(Collected data entries)
[Start of section]
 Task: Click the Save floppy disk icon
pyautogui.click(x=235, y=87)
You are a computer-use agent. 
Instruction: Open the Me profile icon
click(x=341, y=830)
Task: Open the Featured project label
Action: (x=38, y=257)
[End of section]
## The problem:
Nothing but the lines from the one with "You are a computer-use agent." through the last line of the entries should be repeated, and those exactly.

## Response to this task:
You are a computer-use agent. 
Instruction: Open the Me profile icon
click(x=341, y=830)
Task: Open the Featured project label
Action: (x=38, y=257)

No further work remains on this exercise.